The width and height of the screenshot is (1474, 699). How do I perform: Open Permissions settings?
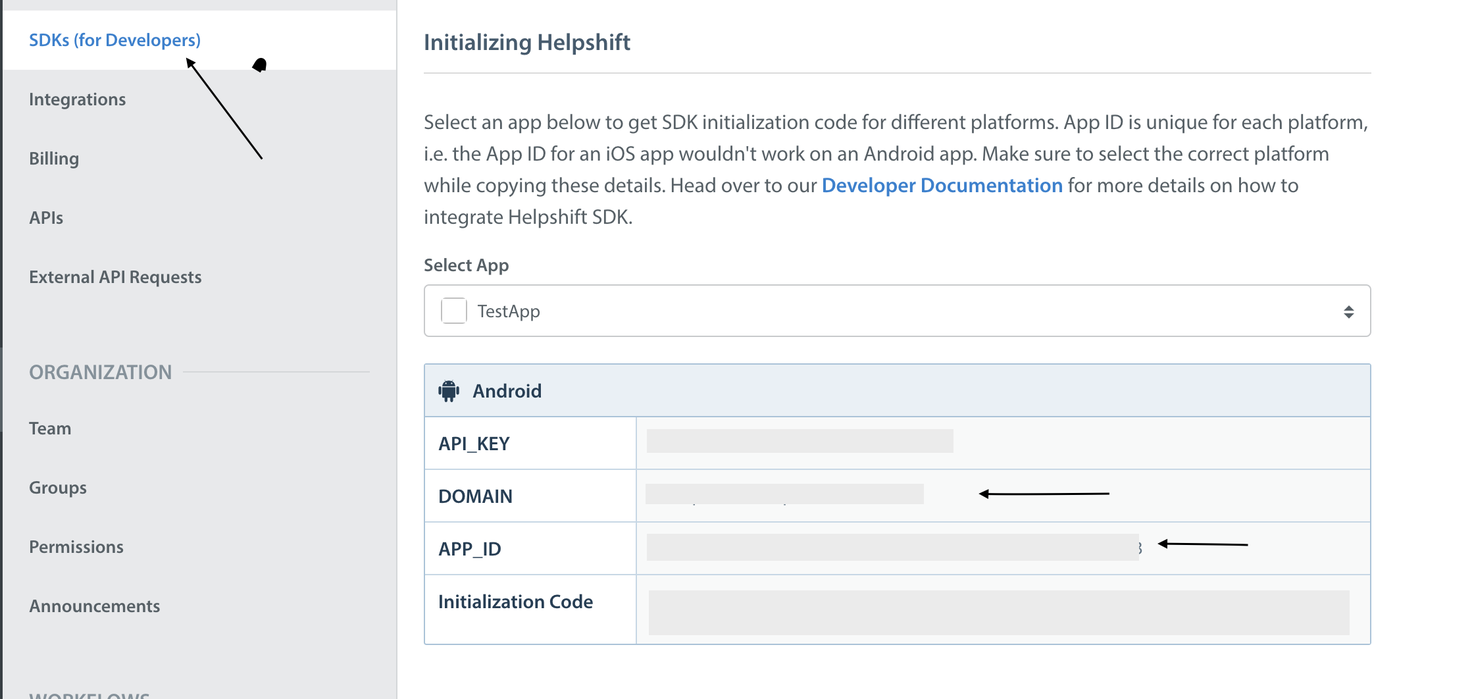76,547
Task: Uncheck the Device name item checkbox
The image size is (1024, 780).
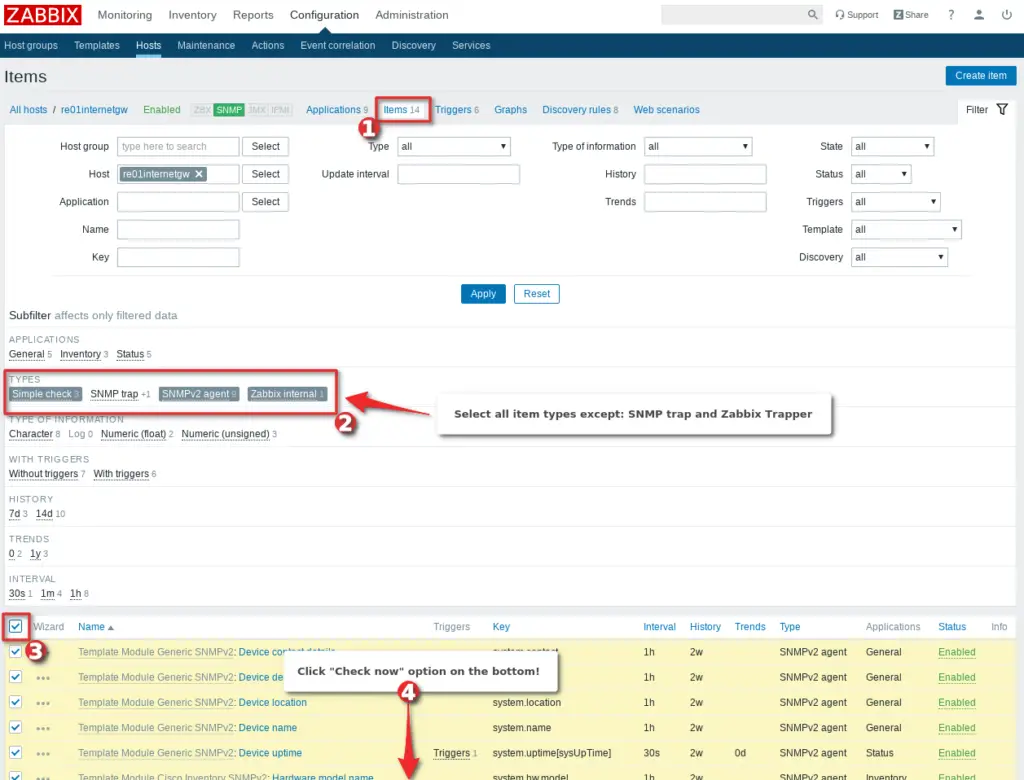Action: (14, 727)
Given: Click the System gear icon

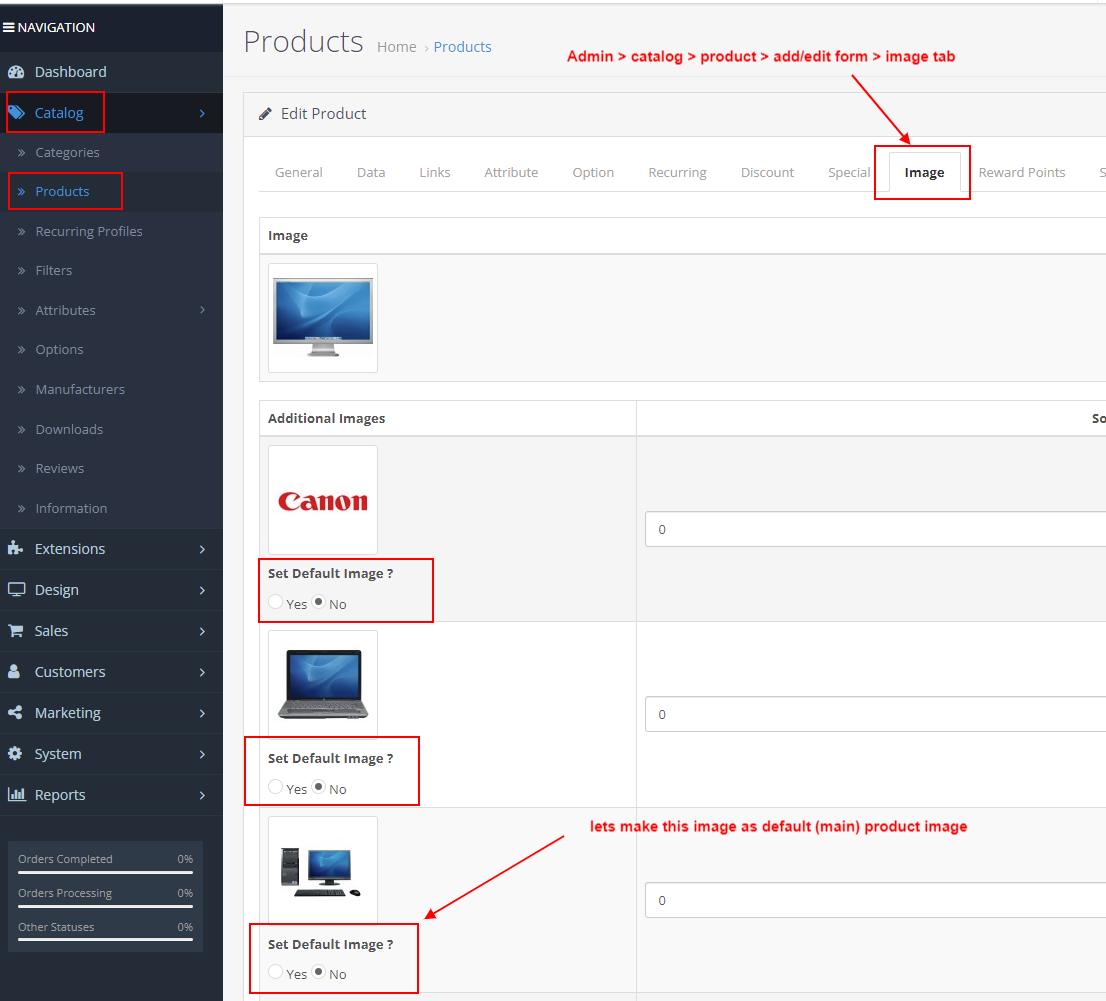Looking at the screenshot, I should click(x=15, y=754).
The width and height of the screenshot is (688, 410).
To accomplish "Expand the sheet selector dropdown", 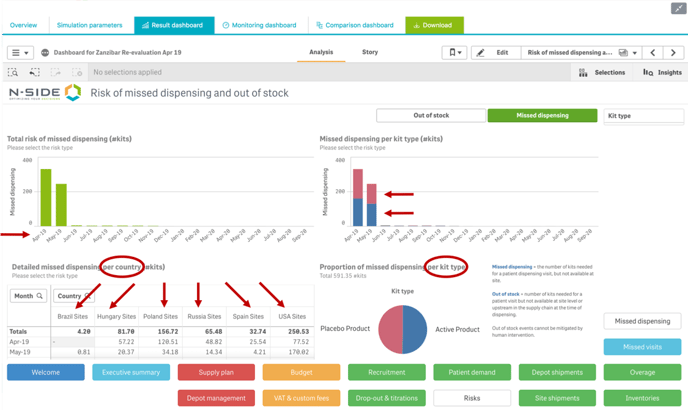I will click(627, 53).
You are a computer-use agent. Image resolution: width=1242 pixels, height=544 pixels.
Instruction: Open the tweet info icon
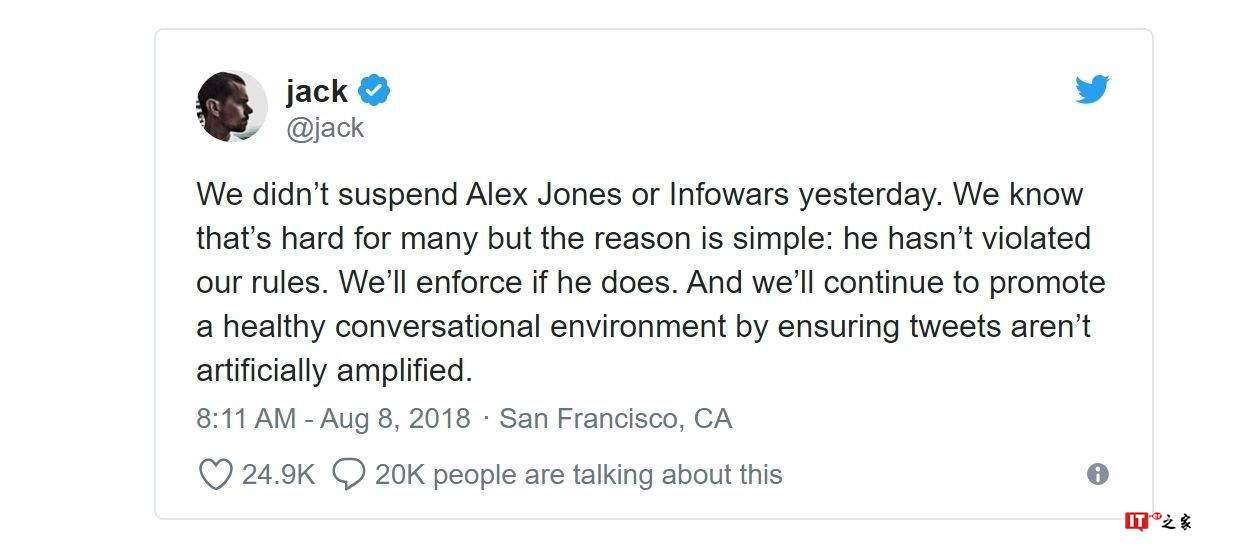click(x=1097, y=474)
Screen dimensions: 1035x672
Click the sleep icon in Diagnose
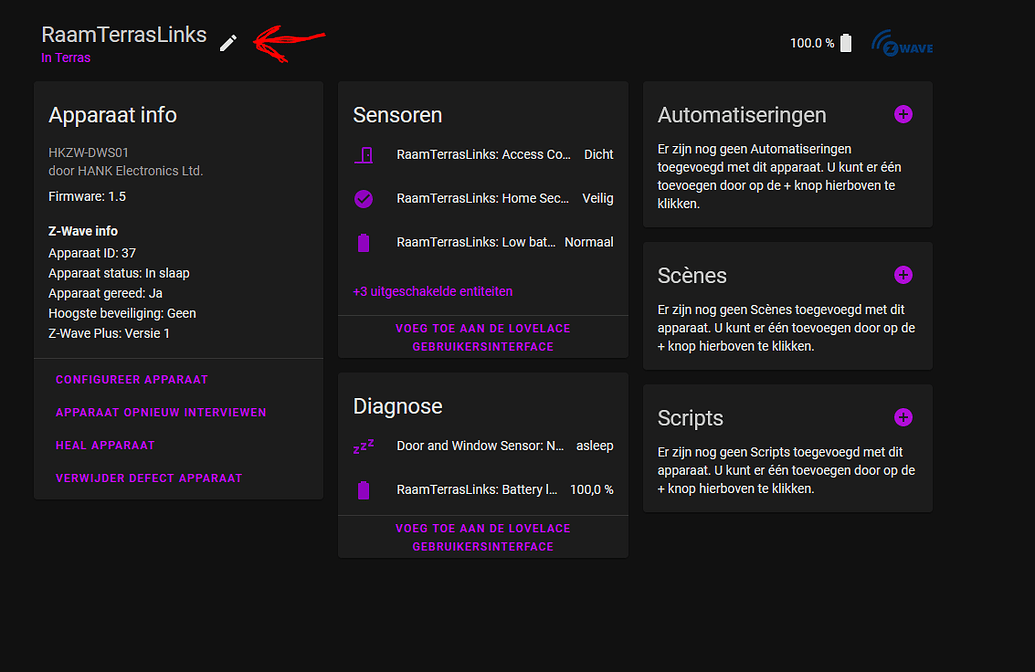point(363,446)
□ □ □
■ **REQUIRED ACTION**
Transcribe exactly the lines from the one holding "Instruction: Open the tweet info icon" through the final line of the material above, both ends included; any pictures should be dropped.

■ **REPLY TO THE EXERCISE**
Instruction: Open the tweet info icon
click(x=1097, y=474)
Screen dimensions: 1035x672
Click the sleep icon in Diagnose
point(363,446)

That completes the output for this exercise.